Tracy Miller (born 1966) is an American painter. Her large-scale still life paintings of food have been included in more than ten solo shows and more than seventy group shows throughout the United States since 1992. In 2013 her work was the subject of a solo exhibition at the American University Museum and was accompanied by a catalog published by Feature Inc. She was awarded a Guggenheim Fellowship in 2014. She lives and works in Brooklyn, New York.

== Early life and education ==
Miller was born in Storm Lake, IA She studied at the University of Iowa (BFA 1989), the Skowhegan School of Painting and Sculpture (ME 1992), and the University of California at Berkeley (MFA 1993).

== Work ==
Miller is best known for her exuberant still life paintings of food that utilize a “vast array of techniques, including a sign painter’s folk realism, a loose, sketchy cartoonist’s stroke, and a Pollock drip” that come together in “chaotic buffets in oil." Miller paints what she calls, “piles of guilty pleasure” and her work has been described as a “vibrating cacophony of heady color.” A May 2004 review in Art in America stated, “Miller’s paintings teem with as much activity and information as it seems they can bear, deliberately flirting with surfeit.
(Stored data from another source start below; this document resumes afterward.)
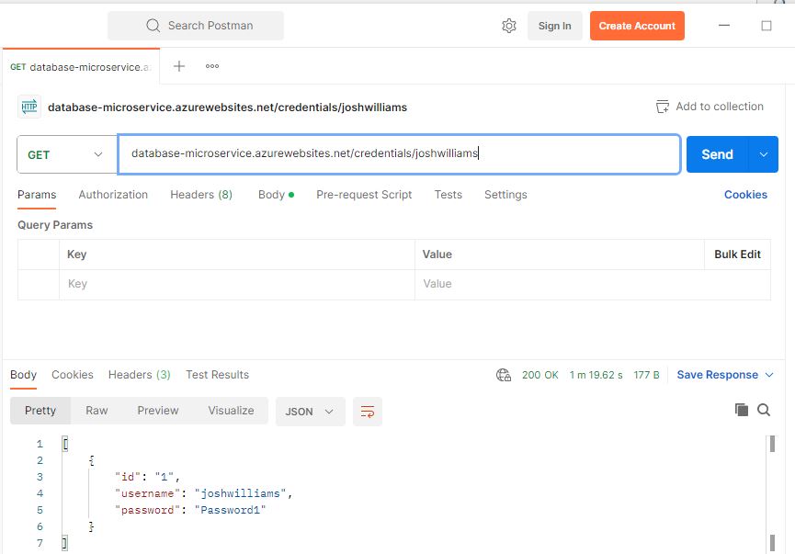The width and height of the screenshot is (795, 554).
Task: Switch response rendering to Preview mode
Action: pos(157,411)
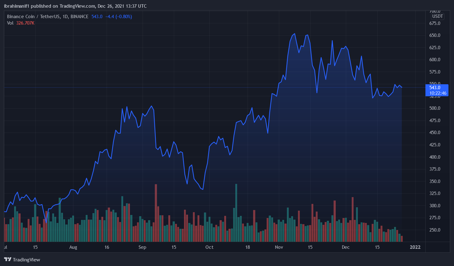Screen dimensions: 454x266
Task: Click the BINANCE exchange label
Action: pos(80,17)
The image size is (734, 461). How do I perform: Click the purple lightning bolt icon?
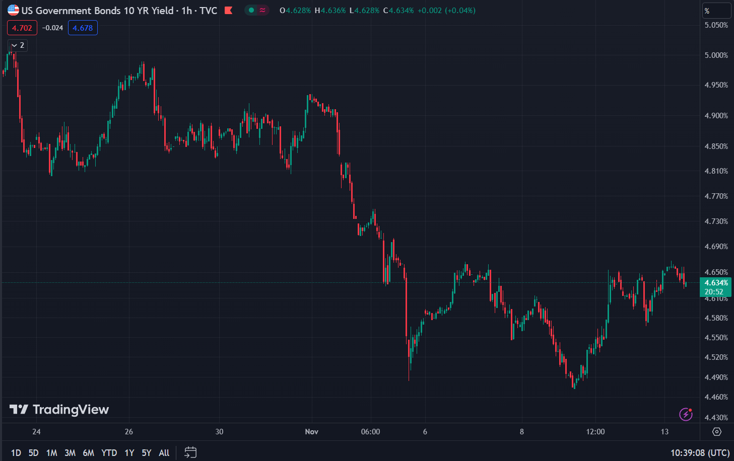(x=686, y=414)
Painterly abstraction is at least as integral to these works as their still-life components are, and their dizzying visual generosity underlines the symbiotic relationship between food and paint, and the inherently sustaining nature of both.” Her influences include Goya, Florine Stettheimer, Cézanne, van Gogh and Fairfield Porter.

== Collections ==
Miller’s work is in the collections of the American University Museum at the Katzen Arts Center, the Daum Museum of Contemporary Art, Deutsche Bank, the John Simon Guggenheim Memorial Foundation, Microsoft, SEI/West Family Collection, and the Sioux City Art Center.

== Reviews and commentary ==
“There’s a sensuality in Miller’s work that is at times breathtaking, and thus a painting of a simple row of doughnuts provokes a visceral, joyful response that’s not easily forgotten.” —Kristin Iversen, Brooklyn Magazine

“Subtly situating her goodies among raucous candy-colored dabs of luscious paint, Miller strikes an unlikely balance among Technicolor Pop consumerist extravaganza, messy all-over abstraction, and sumptuous Old Master still life. If her beloved beer cans and bonbons appear lighthearted, her well-conceived compositions never fail to convey her seriousness as a painter.” —Meredith Mendelsohn, Art + Auction

"Tracy Miller emerges as a kind of Huysmanian painter of contemporary life. She makes paintings that flirt with conventions of landscape, still-life, abstraction, and representation, but refuse the autonomy of any one of them—sampling at will and combining with unexpected alchemical results. She fills the canvas much in the way Huysman fills a room: with paradoxically united elements, raging alcholates that threaten to overwhelm, to subsume, to tip into the noxious, and which offer sensations more extreme than any that come to us purely by way of nature. There is a frantic, concentrated pleasure here, one that hints at the neurotic monstrousness produced by so many consumable goods. Yet the poker-faced humor of Miller’s works, packed as they are with fish and donuts and hotdogs and bananas and pie (so many potential allusions to ever-more guilty pleasures), render the works complicated and ambivalent—at once clamorous and mute." —Johanna Burton, Feature Inc

“Canvases brimming with colors, animals, flowers and comestible items like pineapple upside-down cake seem like convergences of fantasies through paint.” —TimeOut New York

== Awards and honors ==
Miller has received numerous awards, including a Guggenheim Fellowship, three Pollock-Krasner Foundation Awards, an Elizabeth Foundation Award, a Marie Walsh Sharpe Art Foundation Grant, and an American Academy of Arts and Letters purchase prize.